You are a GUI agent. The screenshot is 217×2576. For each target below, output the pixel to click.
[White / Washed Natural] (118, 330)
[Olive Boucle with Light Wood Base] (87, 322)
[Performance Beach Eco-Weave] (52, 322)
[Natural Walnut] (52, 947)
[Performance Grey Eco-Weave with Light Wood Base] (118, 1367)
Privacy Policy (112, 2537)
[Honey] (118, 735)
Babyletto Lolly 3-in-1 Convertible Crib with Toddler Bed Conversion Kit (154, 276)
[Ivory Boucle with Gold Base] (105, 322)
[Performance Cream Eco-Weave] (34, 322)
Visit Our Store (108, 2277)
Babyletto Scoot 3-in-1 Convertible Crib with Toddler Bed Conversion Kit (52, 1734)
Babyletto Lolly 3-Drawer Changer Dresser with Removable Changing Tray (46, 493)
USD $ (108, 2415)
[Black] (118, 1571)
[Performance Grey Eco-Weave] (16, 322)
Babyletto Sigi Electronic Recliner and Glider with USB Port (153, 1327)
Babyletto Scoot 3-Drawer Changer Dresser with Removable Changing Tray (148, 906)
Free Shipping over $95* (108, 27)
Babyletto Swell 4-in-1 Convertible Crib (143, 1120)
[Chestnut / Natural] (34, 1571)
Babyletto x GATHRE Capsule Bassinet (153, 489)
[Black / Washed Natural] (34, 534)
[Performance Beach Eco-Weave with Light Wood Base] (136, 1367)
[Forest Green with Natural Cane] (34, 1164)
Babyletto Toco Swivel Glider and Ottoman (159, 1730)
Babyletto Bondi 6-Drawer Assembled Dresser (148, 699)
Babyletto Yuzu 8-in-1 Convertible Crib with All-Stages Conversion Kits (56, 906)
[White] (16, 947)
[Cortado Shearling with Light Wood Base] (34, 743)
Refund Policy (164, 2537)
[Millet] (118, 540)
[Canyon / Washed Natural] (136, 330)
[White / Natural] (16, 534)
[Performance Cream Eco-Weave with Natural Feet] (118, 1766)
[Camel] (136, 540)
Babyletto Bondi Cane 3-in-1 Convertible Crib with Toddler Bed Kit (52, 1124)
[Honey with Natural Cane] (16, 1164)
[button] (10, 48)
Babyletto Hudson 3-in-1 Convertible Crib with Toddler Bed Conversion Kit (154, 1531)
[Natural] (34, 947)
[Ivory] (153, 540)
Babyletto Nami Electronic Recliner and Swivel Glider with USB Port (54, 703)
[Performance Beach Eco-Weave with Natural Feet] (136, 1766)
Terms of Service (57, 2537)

▶ _TASK REQUIREMENTS_
Filter the lines above, keeping each one that contains the string "Performance".

▶ _FINAL ANSWER_
[Performance Beach Eco-Weave] (52, 322)
[Performance Grey Eco-Weave with Light Wood Base] (118, 1367)
[Performance Cream Eco-Weave] (34, 322)
[Performance Grey Eco-Weave] (16, 322)
[Performance Beach Eco-Weave with Light Wood Base] (136, 1367)
[Performance Cream Eco-Weave with Natural Feet] (118, 1766)
[Performance Beach Eco-Weave with Natural Feet] (136, 1766)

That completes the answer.